━━━━━ Material for this exercise

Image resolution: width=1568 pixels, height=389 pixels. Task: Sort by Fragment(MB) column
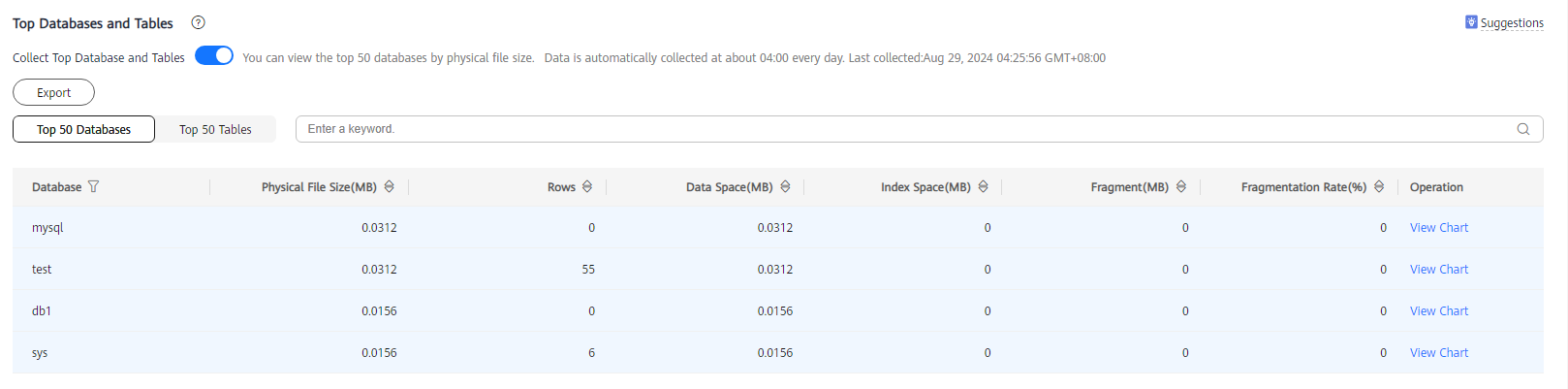1181,187
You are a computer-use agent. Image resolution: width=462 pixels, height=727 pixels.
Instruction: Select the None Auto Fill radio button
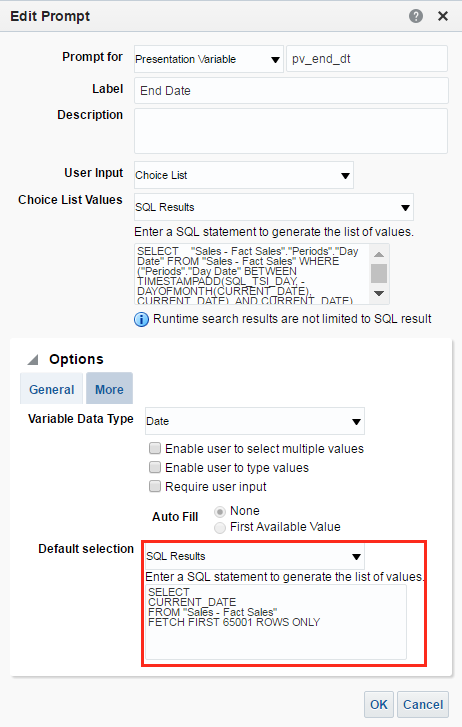click(220, 511)
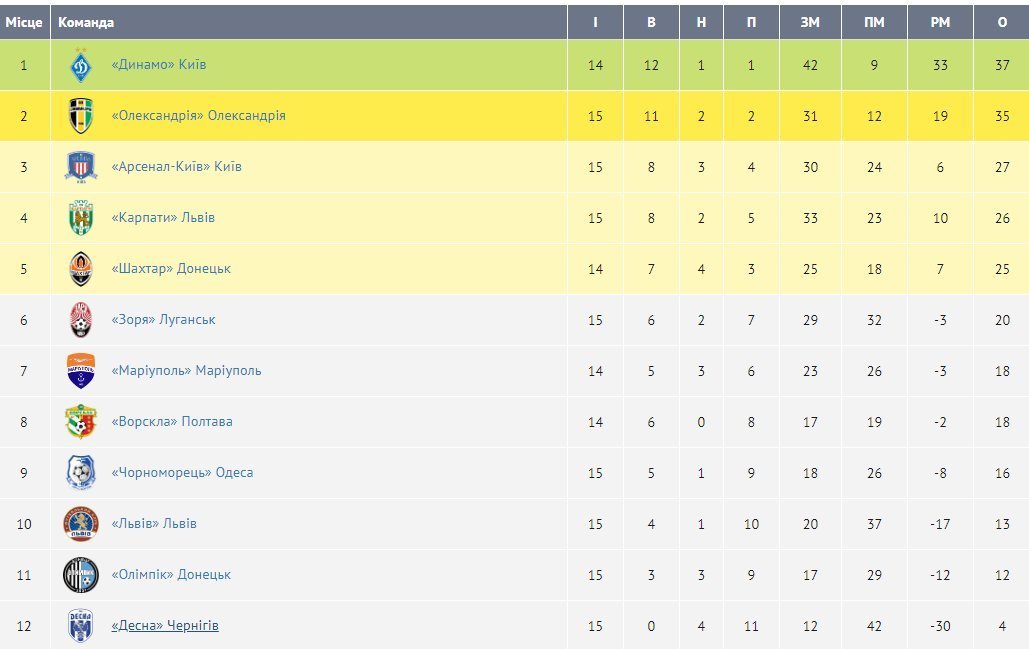Screen dimensions: 1029x649
Task: Click the Mariupol club crest
Action: click(x=81, y=371)
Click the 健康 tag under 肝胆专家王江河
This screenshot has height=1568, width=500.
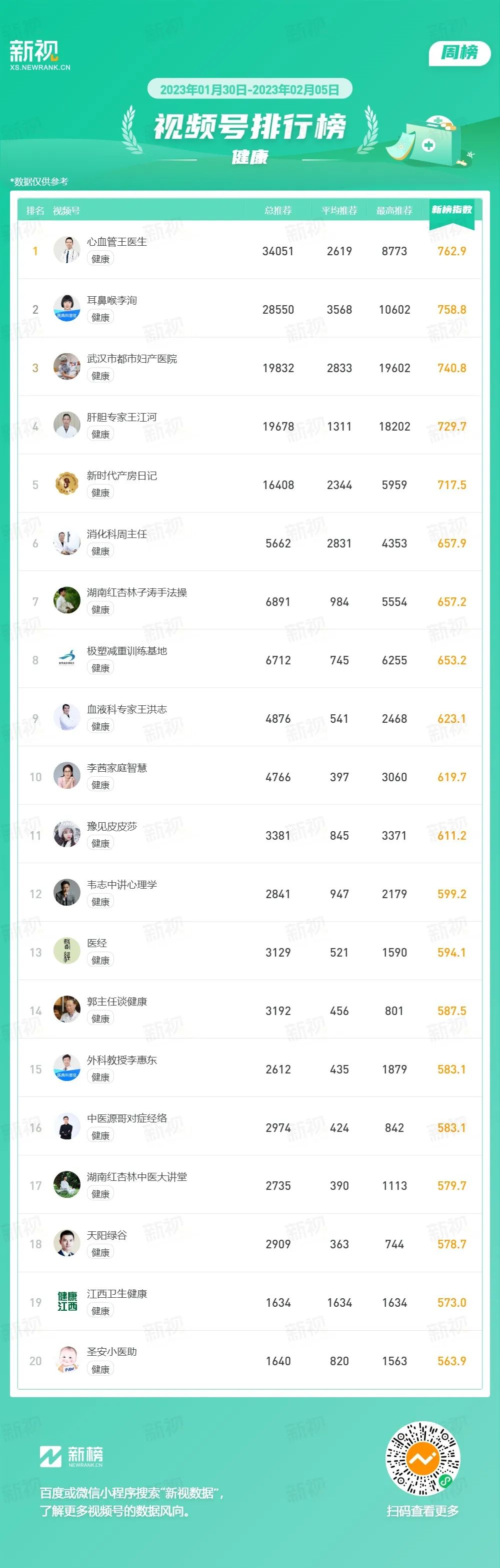(100, 435)
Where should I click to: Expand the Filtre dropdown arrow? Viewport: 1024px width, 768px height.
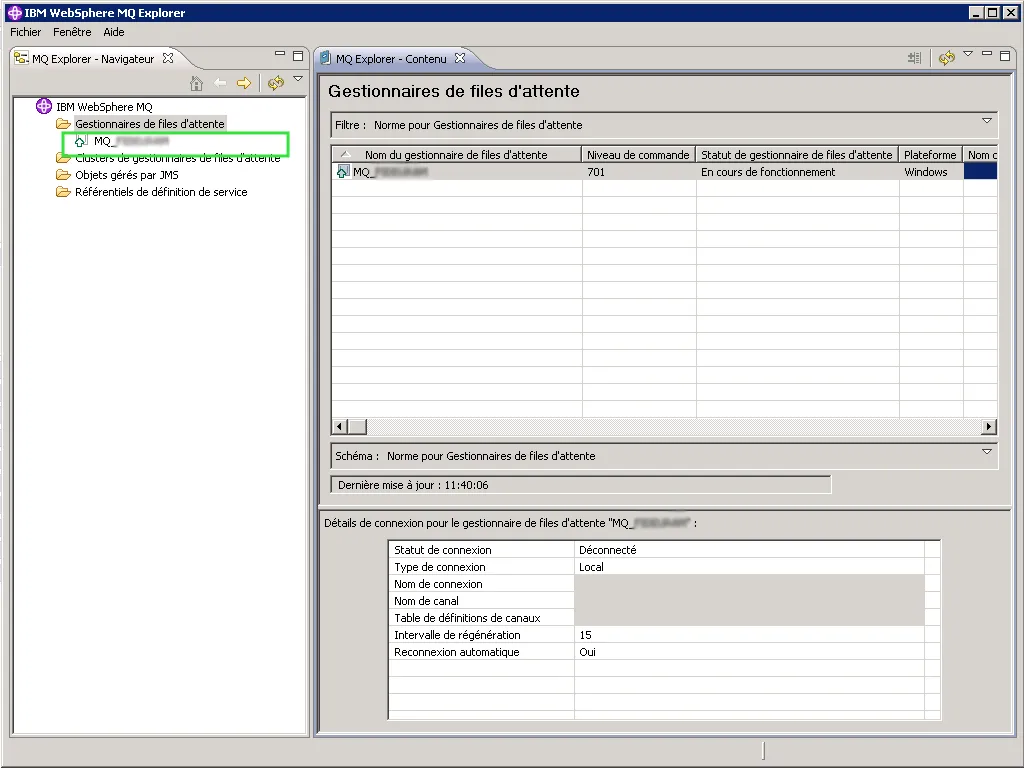point(987,121)
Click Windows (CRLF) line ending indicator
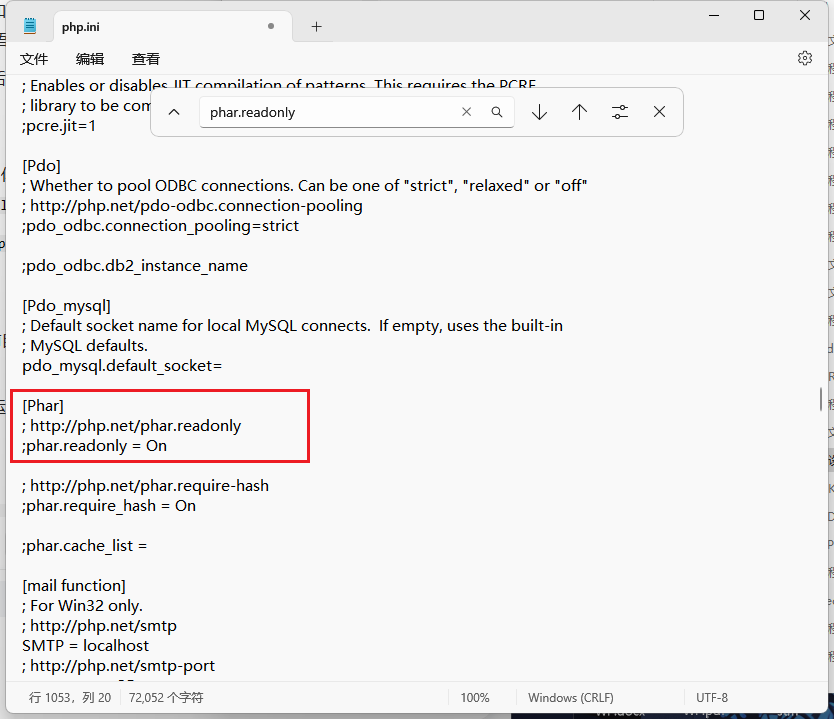Image resolution: width=834 pixels, height=719 pixels. (570, 697)
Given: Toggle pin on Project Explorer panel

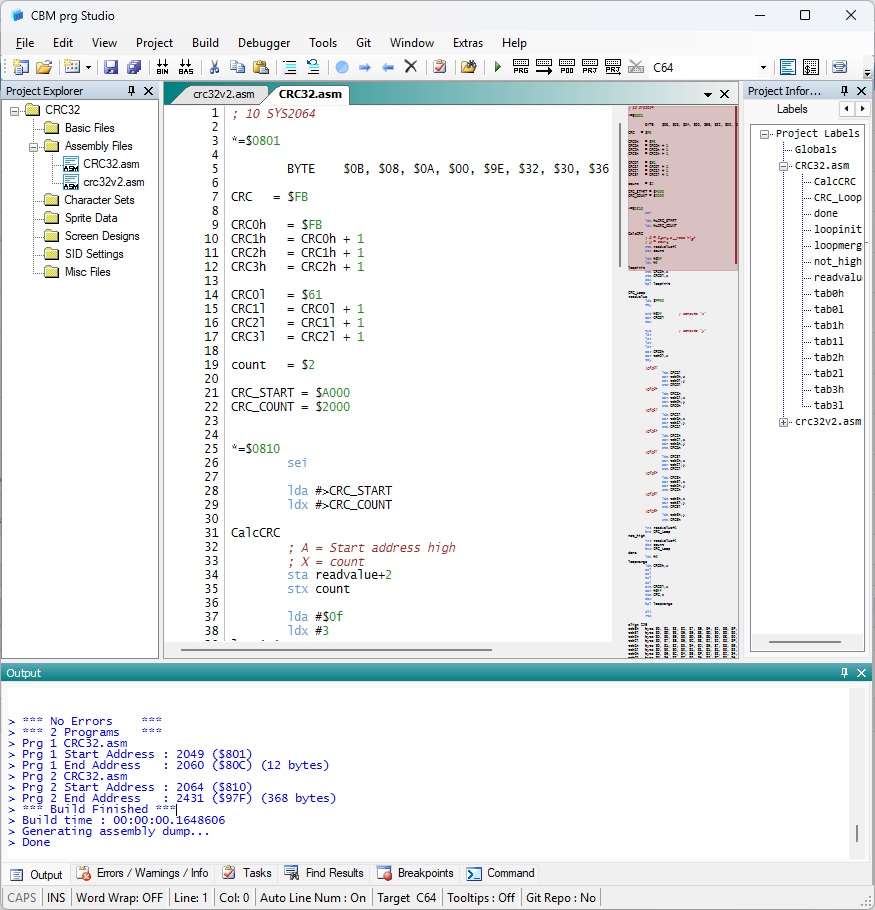Looking at the screenshot, I should click(x=131, y=91).
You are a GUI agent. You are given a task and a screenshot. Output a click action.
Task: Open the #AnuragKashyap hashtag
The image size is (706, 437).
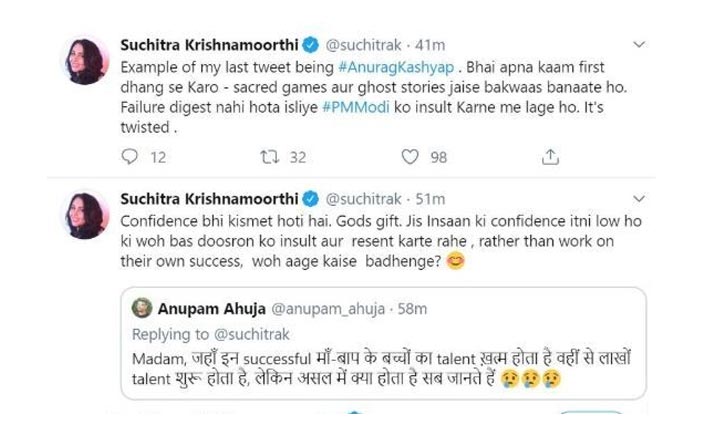click(x=396, y=68)
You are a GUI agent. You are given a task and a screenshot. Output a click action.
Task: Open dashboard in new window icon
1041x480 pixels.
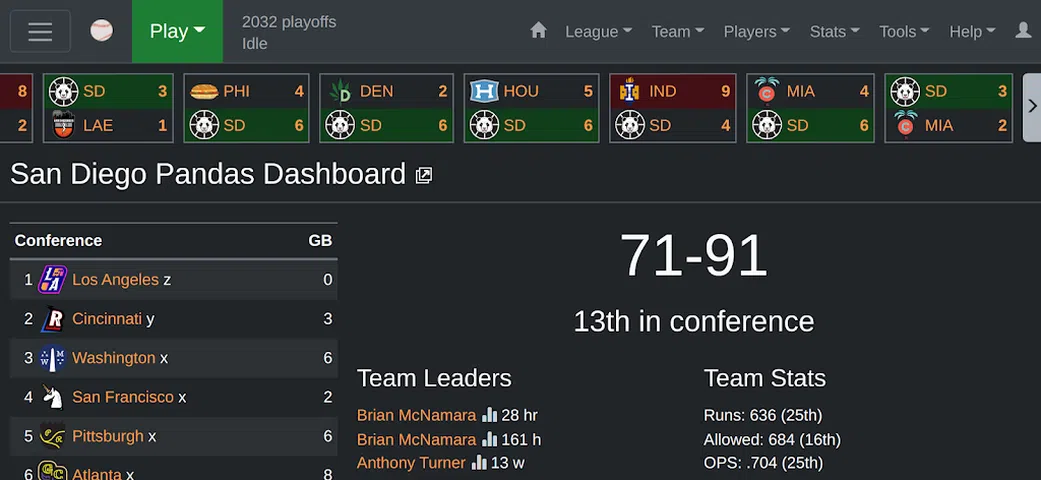(x=424, y=176)
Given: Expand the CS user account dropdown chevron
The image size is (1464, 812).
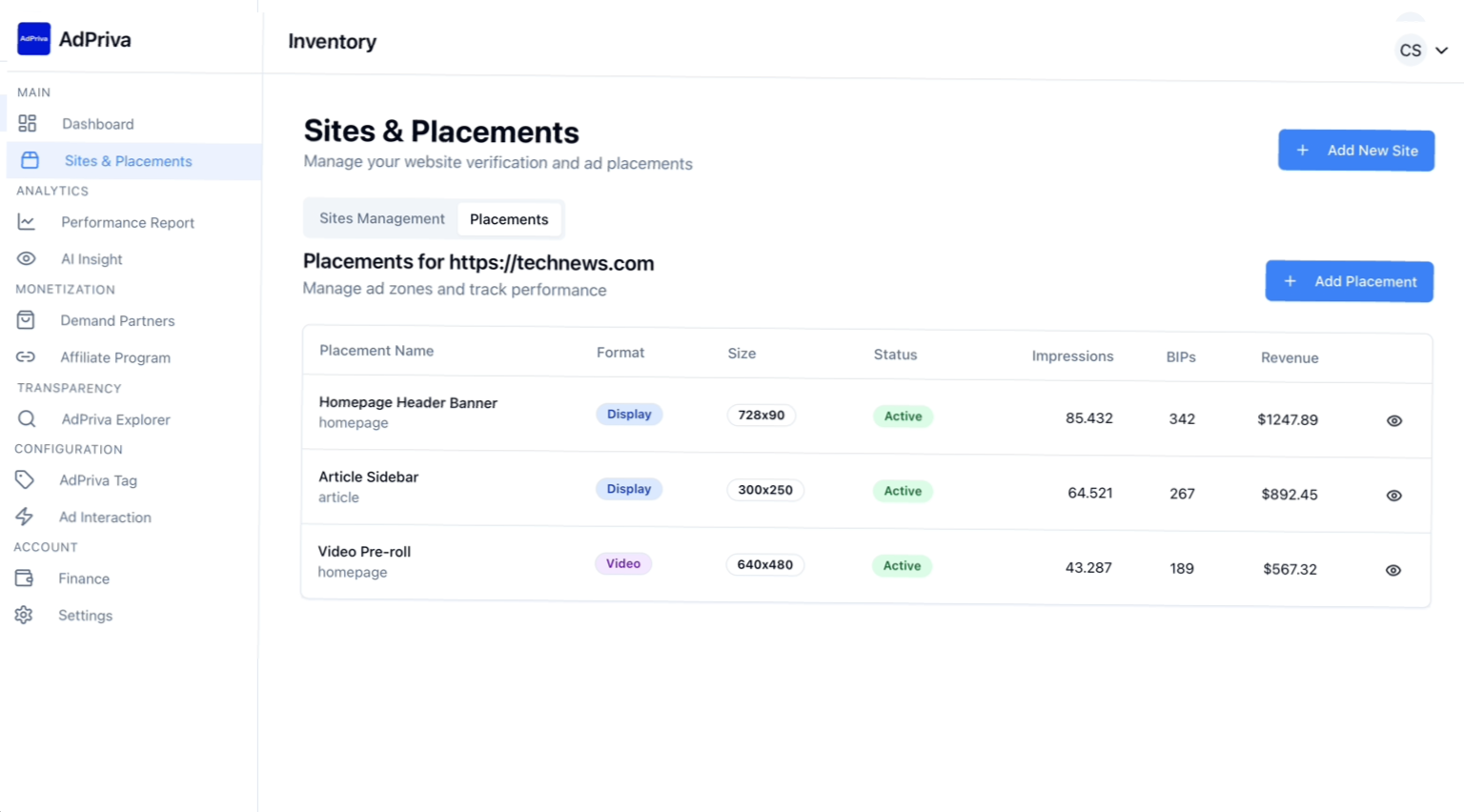Looking at the screenshot, I should tap(1442, 51).
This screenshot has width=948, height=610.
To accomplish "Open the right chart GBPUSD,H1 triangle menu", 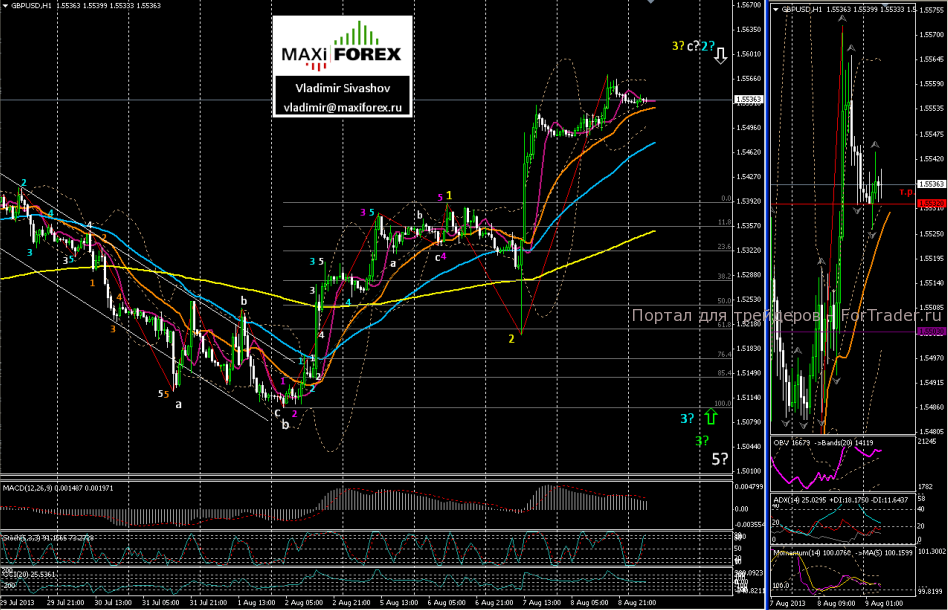I will [x=777, y=9].
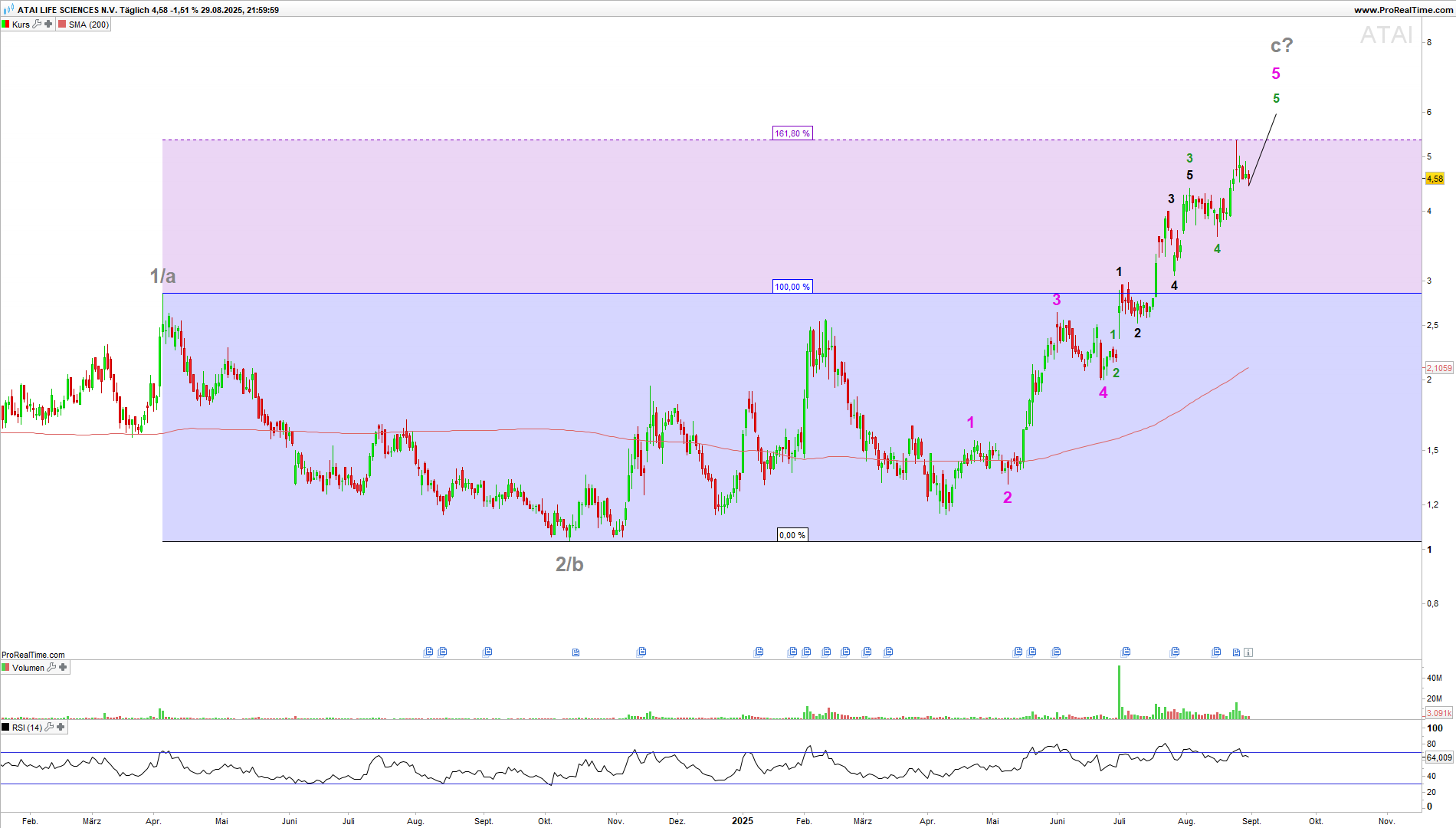Click the plus icon beside Kurs

[48, 25]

━━━━━━━━━━

| Assigned task |
In the material above, one part opens with the line containing "Instruction: Select the" and closes with the line containing "Given: Expand the". Write out that part exactly and skip its pictures.

| Solution for this exercise |
Instruction: Select the None Auto Fill radio button
click(220, 511)
Screen dimensions: 1029x649
Task: Click the Mariupol club crest
Action: click(x=81, y=371)
Click the 健康 tag under 肝胆专家王江河
This screenshot has height=1568, width=500.
(100, 435)
Where should I click to: Expand the Filtre dropdown arrow? Viewport: 1024px width, 768px height.
point(987,121)
Click Windows (CRLF) line ending indicator
Image resolution: width=834 pixels, height=719 pixels. (570, 697)
Given: Toggle pin on Project Explorer panel

Looking at the screenshot, I should click(x=131, y=91).
You are a GUI agent. You are given a task and a screenshot. Output a click action.
Task: Open the #AnuragKashyap hashtag
The image size is (706, 437).
click(x=396, y=68)
You are a GUI agent. You are given a task and a screenshot. Output a click action.
Task: Open dashboard in new window icon
1041x480 pixels.
(x=424, y=176)
Given: Expand the CS user account dropdown chevron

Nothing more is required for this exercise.